I don't see how any idea of it working for ADHD beyond those benefits from 2A downregulation has any substantiation. Meaning: I don't think the reasoning behind it is sound. No offense of course but it seems more like guesswork than cutting edge science to me.

Not really. Cutting edge, because AFAIK nobody has tried this yet or has the balls to take LSD in high doses every day, or at least every other day depending on the pharmacokinetics of the metabolites. Here is a paper you might find interesting.

The activation of 5-HT2A receptors in prefrontal cortex enhances dopaminergic activity.

My rationale is that persistent D2 partial agonism by LSD is theoretically the same or similar as the persistent D2 partial agonism of the newer AAP's like Abilify, Brexpiprazole, Vraylar.

What's more, that wouldn't be in proportion to the health / safety issues involved in this plan.

I don't think there are many cases of fibrosis due to LSD use. Not least documented ones. Again, I'm really not into the fear mongering about ergolines and fibrosis, not at the doses and half life of LSD (a couple hours), whereas the receptor docking on the important targets in the CNS is much longer and important than in platelets.

I expect Nichols to be very reserved about what we actually know about this, what conjecture is reasonable, and about the safety of taking a drug like this daily.

I think he has a lot of faith in the safety of LSD in contrast to NBOMe's and other partial agonists. The literature on LSD is extensive, and there's still a lot of research out there from the military that hasn't been released; but, also hasn't provided evidence that LSD is as toxic or dangerous as people may think.

Partial agonist does not mean low efficacy - just lower than the endogenous ligand - serotonin - itself, which is setting the bar high. IIRC it is fairly effective on 2B and perhaps more importantly: it snags onto the receptor and binds for an extremely long time (like on 2A) which is unusual - I mean: what do we know about what that long-term activation means for the downstream effects? - and not something you want to do every day at full dosage, or mitigate casually. I am not an expert on physiology but if fibrosis is about the chronic development of tissue, it seems that you do not chronically want a significantly acting agonist nor antagonist influencing it.

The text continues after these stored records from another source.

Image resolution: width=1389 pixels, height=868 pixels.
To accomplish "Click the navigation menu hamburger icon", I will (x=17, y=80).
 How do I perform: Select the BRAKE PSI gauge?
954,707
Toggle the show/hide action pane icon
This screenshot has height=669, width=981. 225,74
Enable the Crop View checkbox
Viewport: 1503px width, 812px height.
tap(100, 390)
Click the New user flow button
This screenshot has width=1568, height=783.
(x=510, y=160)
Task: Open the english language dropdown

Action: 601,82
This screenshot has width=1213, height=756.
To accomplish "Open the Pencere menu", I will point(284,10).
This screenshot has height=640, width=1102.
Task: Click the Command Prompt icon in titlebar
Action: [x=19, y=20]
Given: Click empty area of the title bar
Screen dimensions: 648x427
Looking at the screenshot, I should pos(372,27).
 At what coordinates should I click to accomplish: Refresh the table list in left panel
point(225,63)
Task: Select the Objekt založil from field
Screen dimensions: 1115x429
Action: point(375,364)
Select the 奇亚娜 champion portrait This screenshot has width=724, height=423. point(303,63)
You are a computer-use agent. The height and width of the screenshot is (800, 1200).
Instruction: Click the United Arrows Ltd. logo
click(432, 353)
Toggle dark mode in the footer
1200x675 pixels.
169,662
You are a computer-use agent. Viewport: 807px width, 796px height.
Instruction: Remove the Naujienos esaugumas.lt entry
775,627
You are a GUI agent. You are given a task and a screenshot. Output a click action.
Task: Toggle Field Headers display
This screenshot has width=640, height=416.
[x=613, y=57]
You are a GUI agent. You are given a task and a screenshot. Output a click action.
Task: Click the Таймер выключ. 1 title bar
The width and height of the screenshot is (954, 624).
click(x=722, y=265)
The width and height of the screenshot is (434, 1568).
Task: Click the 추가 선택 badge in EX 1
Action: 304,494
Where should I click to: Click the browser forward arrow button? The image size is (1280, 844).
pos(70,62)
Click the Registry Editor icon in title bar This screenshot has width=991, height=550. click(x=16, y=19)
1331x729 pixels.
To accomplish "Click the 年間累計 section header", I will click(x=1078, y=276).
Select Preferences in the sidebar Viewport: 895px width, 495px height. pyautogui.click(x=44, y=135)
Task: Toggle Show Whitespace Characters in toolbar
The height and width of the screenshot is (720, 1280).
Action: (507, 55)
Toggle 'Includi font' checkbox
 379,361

There's also higher partial agonism on 5-HTA1, which is probably even more imporatnt and beneficial for a multitude of disorders. There's a complex interaction between 5-HT2A and 5-HTA1 receptors that cause reciprocation of the effects. Downstream effects of 5-HT2A activation affects the following receptors: https://en.wikipedia.org/wiki/5-HT2A_receptor#Distribution

Furthermore, I don't see what's wrong with killing 2 birds with one stone here. 5-HT2A agonism or partial agonism is known to reduce rather significantly depression and anxiety, which are comorbid with ADHD.